In recent times, large language models (LLMs), such as Med-PaLM 2 and GPT-4, have shown impressive performance on clinical question-answer (QA) tasks. However, these models are restrictive due to their high costs, ecological unsustainability, and paid only accessibility for researchers. A promising approach is on-device AI, which uses local devices to run language models. This approach could greatly impact biomedicine by providing access to medical information in situations where internet service is limited or non-existent.
Two types of models, smaller domain-specific models (<3B parameters), such as BioGPT-large and BioMedLM, and larger 7B parameter models, such as LLaMA 2 and Mistral 7B, were examined in a biomedical context. The potential of these models for clinical QA applications is yet to be determined.
In a rigorous evaluation conducted by researchers from Stanford University, University College London, and the University of Cambridge, all four models were assessed in the clinical QA domain using the MedQA and MultiMedQA Long Form Answering tasks. The four models' performances were objectively compared through the same format, training data, and coding.
The top-performing model, Mistral 7B, was fine-tuned by merging the MedQA training data with the bigger MedMCQA training set, which provided a large archive of examples. This analysis allowed the researchers to explore the capabilities of mid-size models.
For the MultiMedQA task, researchers used a diverse array of health-related queries from multiple datasets that users typically pose to search engines, covering a wide range of consumer health topics.
These evaluations resulted in Mistral 7 B emerging as the top performer, affirming its potential for clinical question-answering tasks, followed by BioMedLM and BioGPT-large. Those with necessary computational resources can achieve satisfactory results from BioGPT-large. Yet, domain-specific models overall showed inferior performance to larger-scale models trained on generic English. The findings draw attention to the need for medical expert review and the potential for optimized larger biomedical speciality models.
This research's credit goes to professionals from Stanford University, University College London, and the University of Cambridge. Reflecting the growing role of AI in healthcare, it serves as a stepping stone towards the application of AI models in real-life clinical scenarios and calls for more investigations on such fronts.

### DATA RECORDS
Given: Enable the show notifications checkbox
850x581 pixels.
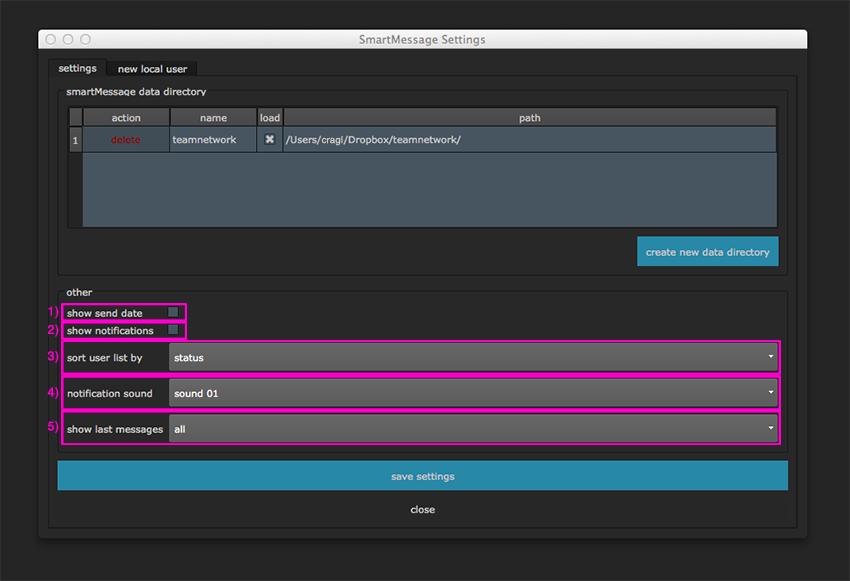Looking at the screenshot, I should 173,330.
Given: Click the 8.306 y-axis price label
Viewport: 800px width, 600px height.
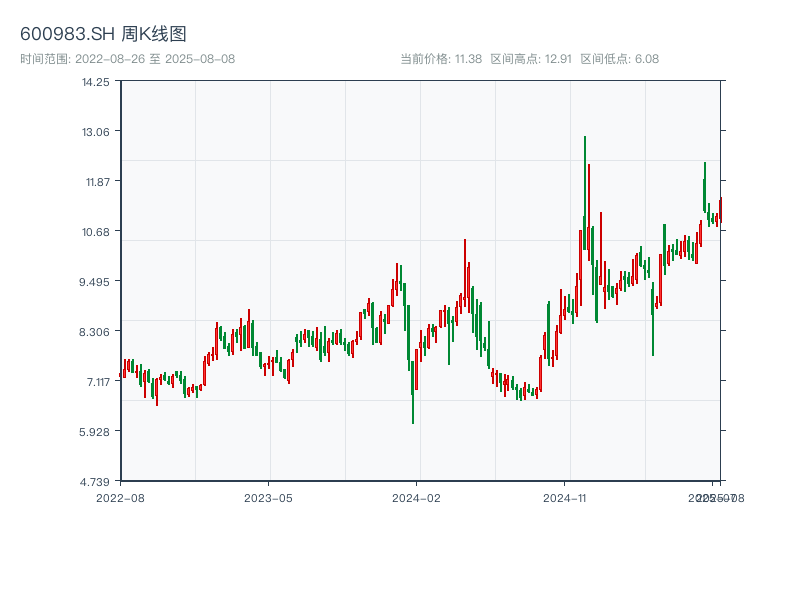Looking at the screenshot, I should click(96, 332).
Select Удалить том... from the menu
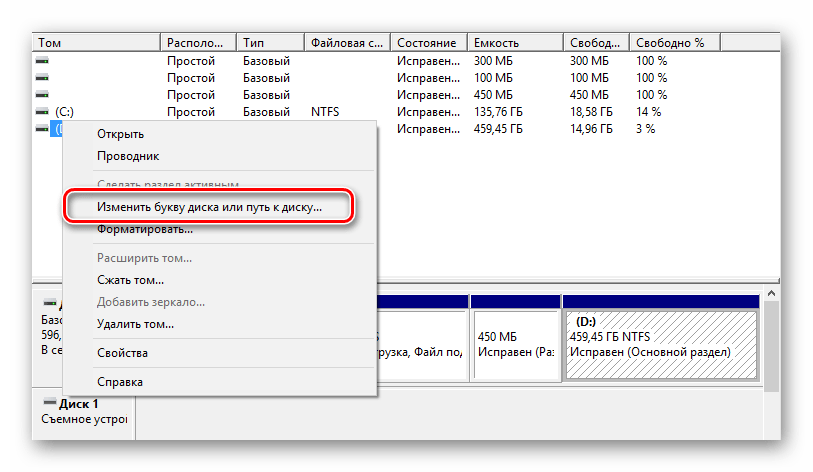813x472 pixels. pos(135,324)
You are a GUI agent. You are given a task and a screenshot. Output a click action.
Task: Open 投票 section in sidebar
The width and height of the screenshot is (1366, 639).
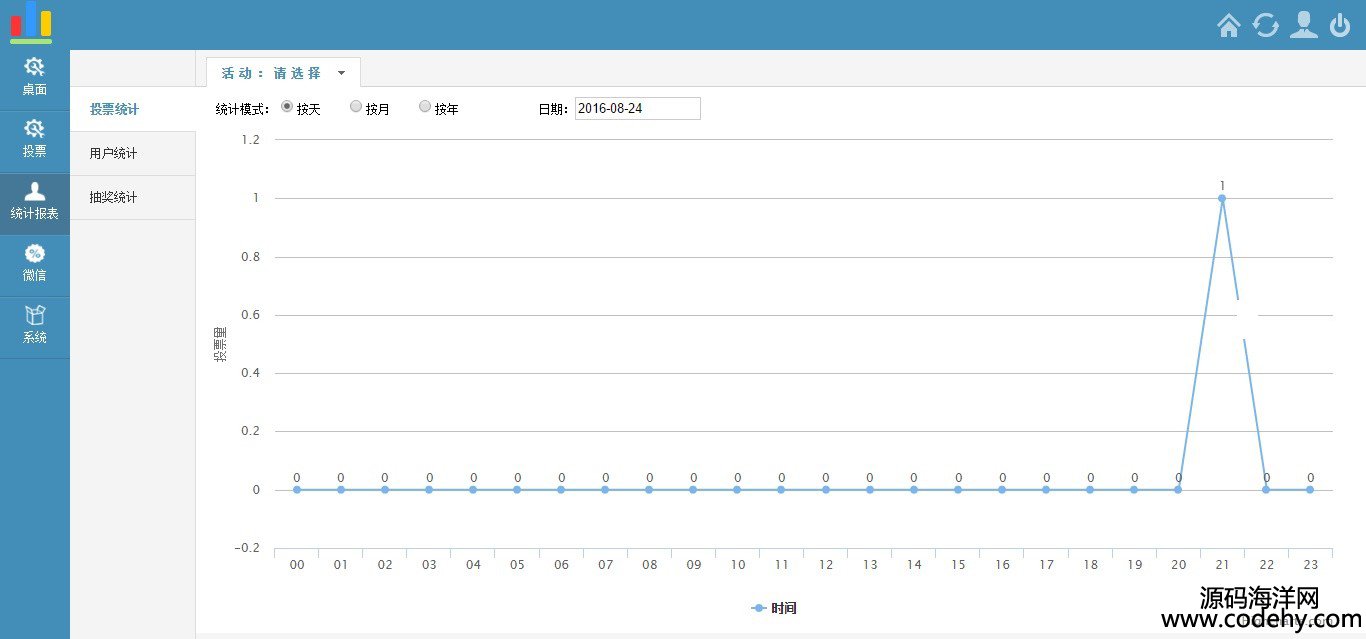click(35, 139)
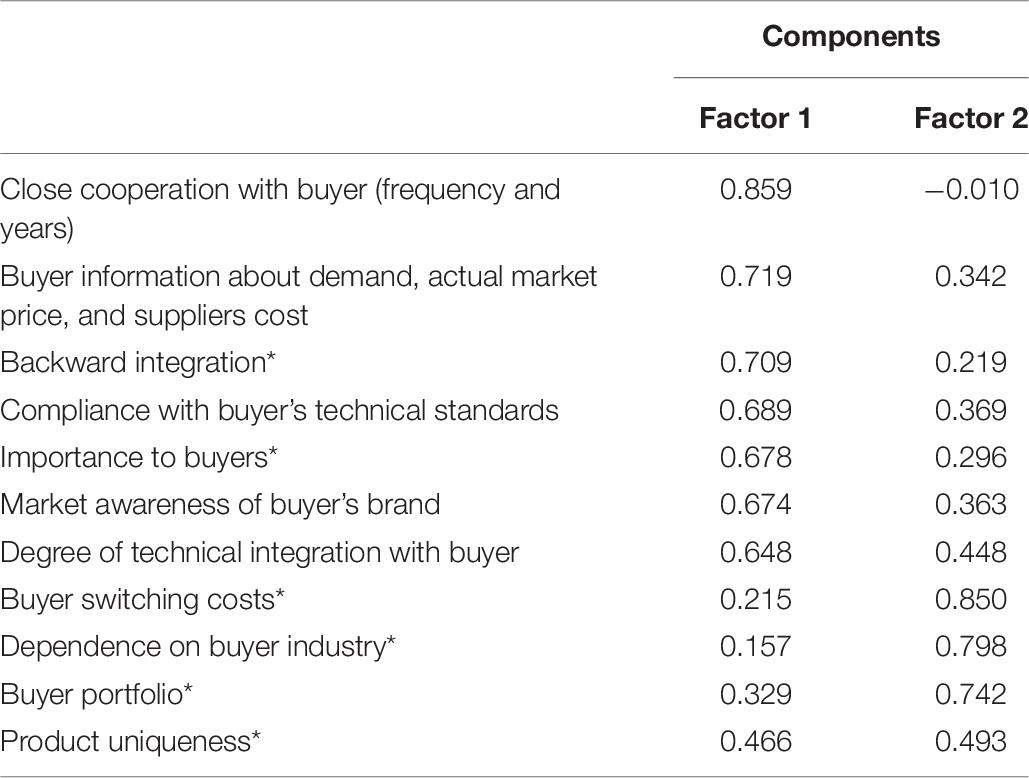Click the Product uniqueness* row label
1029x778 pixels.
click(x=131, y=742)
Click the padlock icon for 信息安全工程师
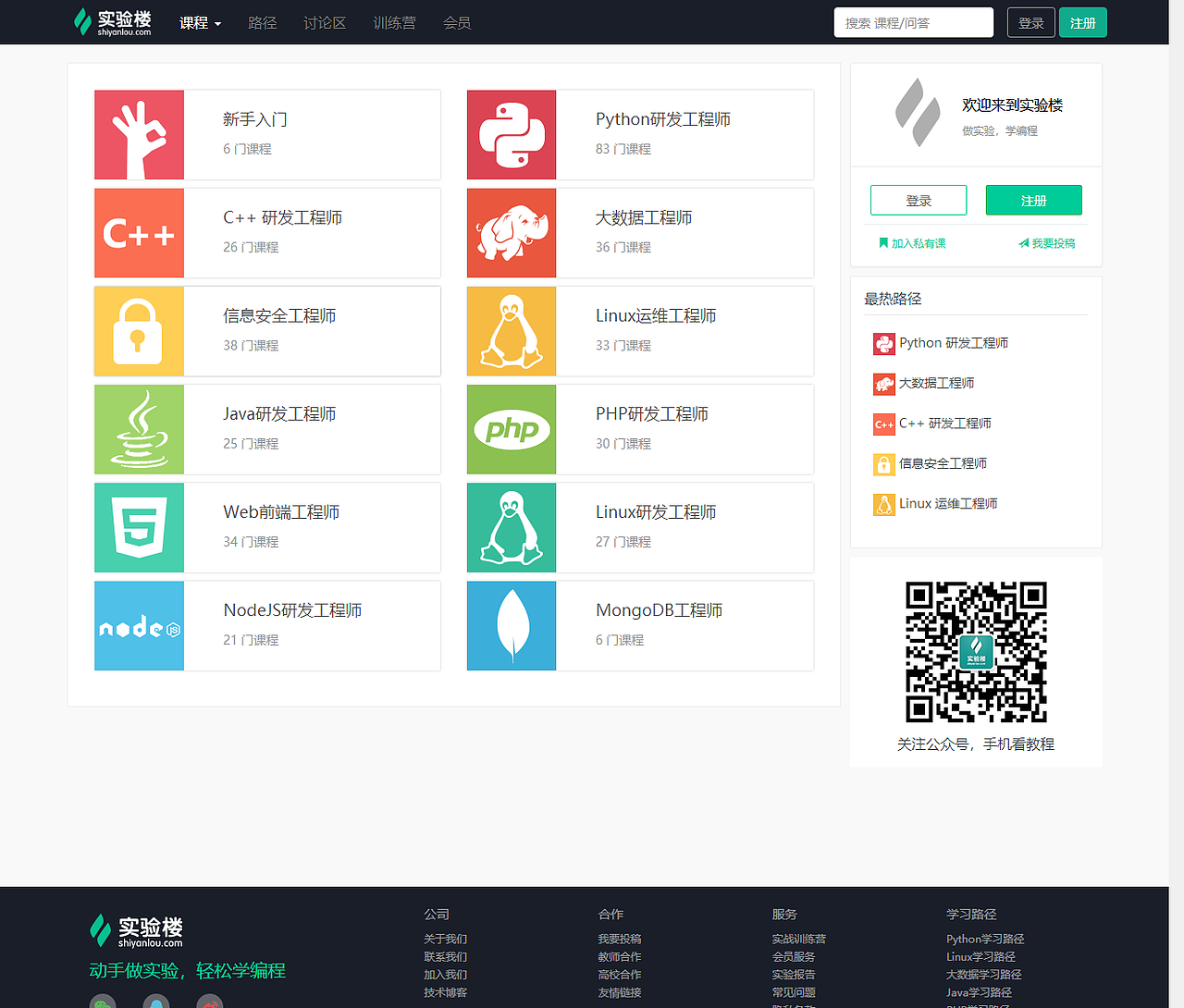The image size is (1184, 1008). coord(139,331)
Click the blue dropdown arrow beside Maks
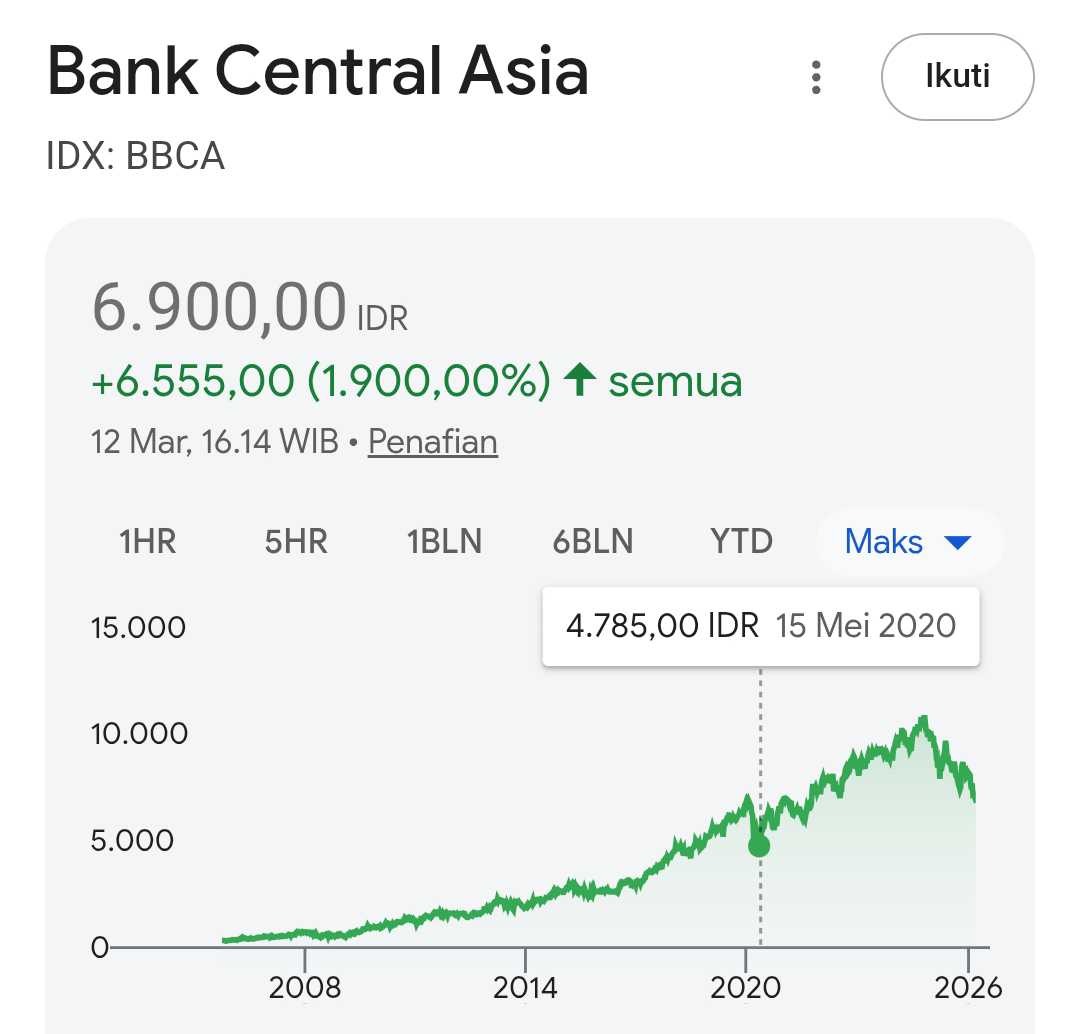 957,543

### ACTIVITIES
1 > Quote the clinical QA passage starting at "These evaluations resulted" and ending at "biomedical speciality models.".
2 > Using the clinical QA passage, decide whether each statement agrees with it. Answer yes or no, and quote the deciding words: (a) Mistral 7B was fine-tuned on MedQA training data combined with the MedMCQA training set. (b) Domain-specific models outperformed larger models trained on generic English. (c) The evaluation was carried out only by researchers from Stanford University.
The records come from a separate source.

### RESULTS
1 >
These evaluations resulted in Mistral 7 B emerging as the top performer, affirming its potential for clinical question-answering tasks, followed by BioMedLM and BioGPT-large. Those with necessary computational resources can achieve satisfactory results from BioGPT-large. Yet, domain-specific models overall showed inferior performance to larger-scale models trained on generic English. The findings draw attention to the need for medical expert review and the potential for optimized larger biomedical speciality models.

2 >
(a) Yes: "The top-performing model, Mistral 7B, was fine-tuned by merging the MedQA training data with the bigger MedMCQA training set"
(b) No: "domain-specific models overall showed inferior performance to larger-scale models trained on generic English"
(c) No: "researchers from Stanford University, University College London, and the University of Cambridge"